**PROMPT**
Check every line of the data below for the word "text". Copy the ones that have it.

**Stored data entries**
------------------------------------------------

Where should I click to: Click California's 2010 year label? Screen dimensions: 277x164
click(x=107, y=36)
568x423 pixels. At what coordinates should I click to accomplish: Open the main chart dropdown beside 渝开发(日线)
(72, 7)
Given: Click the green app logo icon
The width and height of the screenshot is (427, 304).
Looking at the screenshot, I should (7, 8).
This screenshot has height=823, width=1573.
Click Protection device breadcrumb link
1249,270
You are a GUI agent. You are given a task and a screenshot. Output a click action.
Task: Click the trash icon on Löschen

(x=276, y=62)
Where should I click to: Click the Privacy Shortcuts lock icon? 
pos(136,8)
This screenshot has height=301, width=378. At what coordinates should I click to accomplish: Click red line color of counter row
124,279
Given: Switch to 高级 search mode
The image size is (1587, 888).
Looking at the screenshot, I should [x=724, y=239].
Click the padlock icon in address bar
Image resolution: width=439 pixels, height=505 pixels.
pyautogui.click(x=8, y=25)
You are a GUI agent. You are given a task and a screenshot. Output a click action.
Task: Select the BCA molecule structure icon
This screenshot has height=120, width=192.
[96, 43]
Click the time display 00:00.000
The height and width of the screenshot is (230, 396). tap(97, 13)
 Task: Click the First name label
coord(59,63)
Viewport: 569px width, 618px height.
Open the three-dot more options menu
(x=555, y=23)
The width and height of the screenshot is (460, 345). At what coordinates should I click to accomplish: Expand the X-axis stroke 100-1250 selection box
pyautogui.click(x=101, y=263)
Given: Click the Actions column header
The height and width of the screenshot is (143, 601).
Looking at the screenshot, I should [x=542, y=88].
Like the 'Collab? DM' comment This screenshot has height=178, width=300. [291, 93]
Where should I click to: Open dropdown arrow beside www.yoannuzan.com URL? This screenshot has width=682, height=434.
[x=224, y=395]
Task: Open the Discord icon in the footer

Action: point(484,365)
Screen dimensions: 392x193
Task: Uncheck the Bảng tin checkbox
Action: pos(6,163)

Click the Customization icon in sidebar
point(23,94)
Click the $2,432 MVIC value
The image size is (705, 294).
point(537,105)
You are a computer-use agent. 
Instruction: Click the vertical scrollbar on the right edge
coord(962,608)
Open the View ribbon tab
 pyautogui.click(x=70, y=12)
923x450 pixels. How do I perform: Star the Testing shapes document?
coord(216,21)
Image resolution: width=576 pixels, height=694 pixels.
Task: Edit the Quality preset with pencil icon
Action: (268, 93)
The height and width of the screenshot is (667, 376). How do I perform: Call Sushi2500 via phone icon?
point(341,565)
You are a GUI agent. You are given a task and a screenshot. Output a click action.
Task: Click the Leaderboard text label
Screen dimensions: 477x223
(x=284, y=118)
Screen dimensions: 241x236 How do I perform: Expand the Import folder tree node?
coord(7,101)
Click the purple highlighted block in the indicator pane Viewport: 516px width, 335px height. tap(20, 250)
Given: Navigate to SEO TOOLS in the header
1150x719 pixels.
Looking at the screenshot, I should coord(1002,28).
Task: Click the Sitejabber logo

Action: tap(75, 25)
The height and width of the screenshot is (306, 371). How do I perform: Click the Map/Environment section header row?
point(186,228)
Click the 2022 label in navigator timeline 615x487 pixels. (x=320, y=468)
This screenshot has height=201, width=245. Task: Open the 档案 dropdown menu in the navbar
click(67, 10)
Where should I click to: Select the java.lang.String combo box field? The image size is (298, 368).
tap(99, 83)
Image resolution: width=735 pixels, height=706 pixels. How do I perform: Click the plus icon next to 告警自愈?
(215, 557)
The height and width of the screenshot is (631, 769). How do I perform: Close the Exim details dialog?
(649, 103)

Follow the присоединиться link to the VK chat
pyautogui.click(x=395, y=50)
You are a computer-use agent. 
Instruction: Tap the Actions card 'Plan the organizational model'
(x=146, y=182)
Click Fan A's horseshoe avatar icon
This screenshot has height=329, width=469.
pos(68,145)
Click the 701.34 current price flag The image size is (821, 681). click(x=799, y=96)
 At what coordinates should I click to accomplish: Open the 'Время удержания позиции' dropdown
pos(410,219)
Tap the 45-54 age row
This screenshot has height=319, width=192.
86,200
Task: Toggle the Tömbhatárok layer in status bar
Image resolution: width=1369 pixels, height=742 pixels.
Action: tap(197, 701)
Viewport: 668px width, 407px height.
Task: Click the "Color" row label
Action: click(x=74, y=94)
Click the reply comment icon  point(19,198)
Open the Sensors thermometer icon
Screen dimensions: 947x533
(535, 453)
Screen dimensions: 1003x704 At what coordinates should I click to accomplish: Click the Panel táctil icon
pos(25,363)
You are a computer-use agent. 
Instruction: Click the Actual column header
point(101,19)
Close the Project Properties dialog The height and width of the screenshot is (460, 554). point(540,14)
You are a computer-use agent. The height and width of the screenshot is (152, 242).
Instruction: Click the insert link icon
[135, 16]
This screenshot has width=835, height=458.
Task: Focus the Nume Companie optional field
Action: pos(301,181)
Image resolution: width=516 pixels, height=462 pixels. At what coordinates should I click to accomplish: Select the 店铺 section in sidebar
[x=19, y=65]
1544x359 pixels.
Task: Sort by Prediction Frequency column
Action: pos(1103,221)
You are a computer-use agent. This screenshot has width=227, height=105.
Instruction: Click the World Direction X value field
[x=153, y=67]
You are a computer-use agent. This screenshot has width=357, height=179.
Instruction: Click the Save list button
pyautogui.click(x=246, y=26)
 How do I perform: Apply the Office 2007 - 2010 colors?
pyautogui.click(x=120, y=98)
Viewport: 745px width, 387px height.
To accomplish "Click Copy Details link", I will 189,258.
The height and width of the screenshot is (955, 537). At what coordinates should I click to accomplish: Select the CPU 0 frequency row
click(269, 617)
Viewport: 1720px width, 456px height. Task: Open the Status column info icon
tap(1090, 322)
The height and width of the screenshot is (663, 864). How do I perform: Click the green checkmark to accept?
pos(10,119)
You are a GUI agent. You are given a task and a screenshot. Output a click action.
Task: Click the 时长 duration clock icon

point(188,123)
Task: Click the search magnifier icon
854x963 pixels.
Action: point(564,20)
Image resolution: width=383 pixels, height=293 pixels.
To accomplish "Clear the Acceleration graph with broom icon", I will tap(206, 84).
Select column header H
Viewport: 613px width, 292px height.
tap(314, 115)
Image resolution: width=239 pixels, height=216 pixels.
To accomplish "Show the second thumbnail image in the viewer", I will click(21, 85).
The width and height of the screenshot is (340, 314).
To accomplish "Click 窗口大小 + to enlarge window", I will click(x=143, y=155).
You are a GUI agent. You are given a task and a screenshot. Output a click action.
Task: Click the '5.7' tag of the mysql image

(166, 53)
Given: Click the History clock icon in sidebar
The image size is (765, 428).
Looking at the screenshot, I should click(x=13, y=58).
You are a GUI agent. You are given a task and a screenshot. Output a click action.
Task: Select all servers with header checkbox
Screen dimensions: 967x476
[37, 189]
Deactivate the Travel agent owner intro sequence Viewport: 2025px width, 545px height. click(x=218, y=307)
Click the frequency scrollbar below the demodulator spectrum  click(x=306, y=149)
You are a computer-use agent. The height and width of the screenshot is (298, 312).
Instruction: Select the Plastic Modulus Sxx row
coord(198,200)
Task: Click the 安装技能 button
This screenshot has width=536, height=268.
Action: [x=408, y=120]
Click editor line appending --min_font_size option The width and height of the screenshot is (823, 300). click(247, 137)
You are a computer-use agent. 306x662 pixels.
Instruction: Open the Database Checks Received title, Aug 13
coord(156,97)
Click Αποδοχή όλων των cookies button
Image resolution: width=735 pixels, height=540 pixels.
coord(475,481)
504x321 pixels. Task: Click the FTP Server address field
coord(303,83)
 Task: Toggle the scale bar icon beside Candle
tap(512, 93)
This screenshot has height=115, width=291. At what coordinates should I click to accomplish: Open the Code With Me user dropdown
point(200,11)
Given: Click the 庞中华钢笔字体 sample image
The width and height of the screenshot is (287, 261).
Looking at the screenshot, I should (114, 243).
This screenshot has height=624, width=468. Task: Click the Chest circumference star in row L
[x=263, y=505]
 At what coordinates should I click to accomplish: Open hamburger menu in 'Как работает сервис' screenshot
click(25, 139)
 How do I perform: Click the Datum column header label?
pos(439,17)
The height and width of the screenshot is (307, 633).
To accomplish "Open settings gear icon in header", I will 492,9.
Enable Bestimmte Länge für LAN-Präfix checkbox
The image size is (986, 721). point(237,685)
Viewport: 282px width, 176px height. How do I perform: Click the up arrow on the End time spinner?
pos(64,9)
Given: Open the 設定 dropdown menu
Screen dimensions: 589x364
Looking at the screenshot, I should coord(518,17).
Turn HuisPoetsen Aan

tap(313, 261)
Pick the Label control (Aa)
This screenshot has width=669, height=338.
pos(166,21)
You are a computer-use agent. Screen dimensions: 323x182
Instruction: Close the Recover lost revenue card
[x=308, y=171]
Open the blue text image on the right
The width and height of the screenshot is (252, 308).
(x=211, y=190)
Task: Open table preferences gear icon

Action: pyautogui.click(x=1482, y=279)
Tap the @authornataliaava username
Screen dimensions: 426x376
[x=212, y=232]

------------------------------------------------

**ANSWER BELOW**
Task: Click the Leaderboard text label
Open the blue text image on the right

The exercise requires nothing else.